Quando deu o primeiro gole em uma cerveja, Manu Siqueira não se identificou com o sabor. A moradora de Recife (PE) achou que o gosto amargo da bebida não estaria entre suas preferências. Tempos depois, por teimosia, deu o segundo gole. “Foi como uma explosão de sabor”, lembra. O aroma não só agradou ao paladar, como mudou a vida de Manu, que tem 24 anos. Hoje ela se tornou A Caçadora de Cerveja.
Com esse nome, ela mantém um perfil em uma rede social com mais de 16 mil seguidores. Mas, antes de influenciar cervejeiros e se tornar uma beer hunter, a pernambucana foi estudar. Ela queria entender todo o universo da bebida que estava mudando seus hábitos e, principalmente, o lugar que a mulher tinha nesse universo.
Tudo começou quando Manu cursava gastronomia e, durante as aulas, percebeu que a cerveja harmoniza com muitos pratos. “Não tinha menor intimidade com o assunto, mas nessa época que parei para me dar conta que ela está sempre presente. Pensei: ‘Por que as pessoas gostam tanto?’ Decidi experimentar novamente e curti muito, especialmente as de trigo”, recorda.
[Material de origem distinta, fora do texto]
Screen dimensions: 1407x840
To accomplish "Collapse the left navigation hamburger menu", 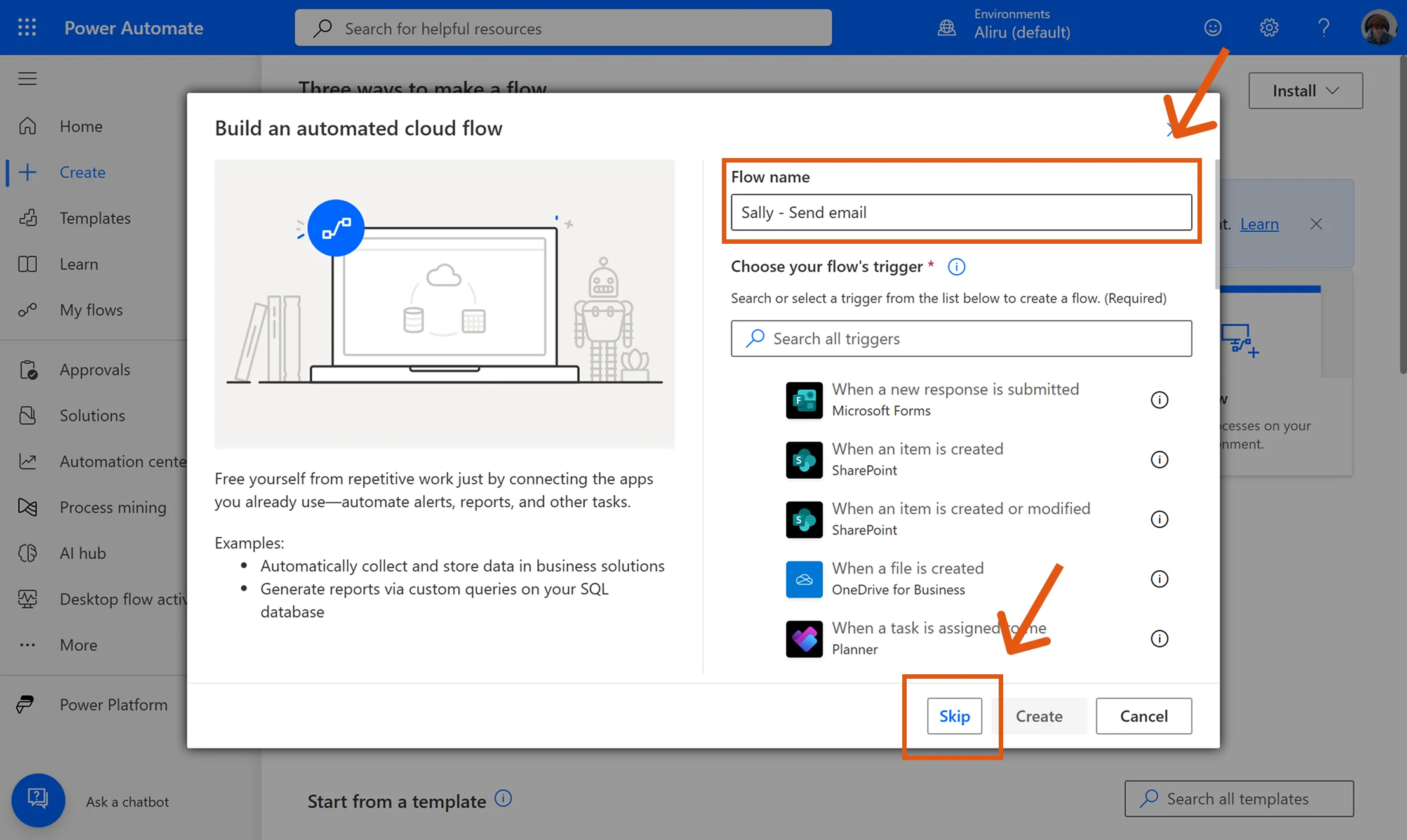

Nessa segunda experiência, Manu descobriu que as cervejas eram distintas, especialmente as artesanais. E aí foi um grande caminho sem volta, pois, a cada dia, descobria um novo aroma. As experiências provocavam ainda mais A Caçadora de Cerveja.
Foi então que ela resolveu mergulhar para valer neste universo que envolve a bebida artesanal, seus processos de consumo e de produção. Com essa motivação, fez um curso de harmonização em Blumenau (SC) em 2016.
“Cheguei lá bem verdinha, mas aprendi muito. Acho que meu paladar também mudou. Passei a degustar para aguçar o sensorial. Naquela época, eu era a única mulher pernambucana. Foi aí que pensei: ‘Preciso levar isso para a vida da mulher de Recife’”, afirma.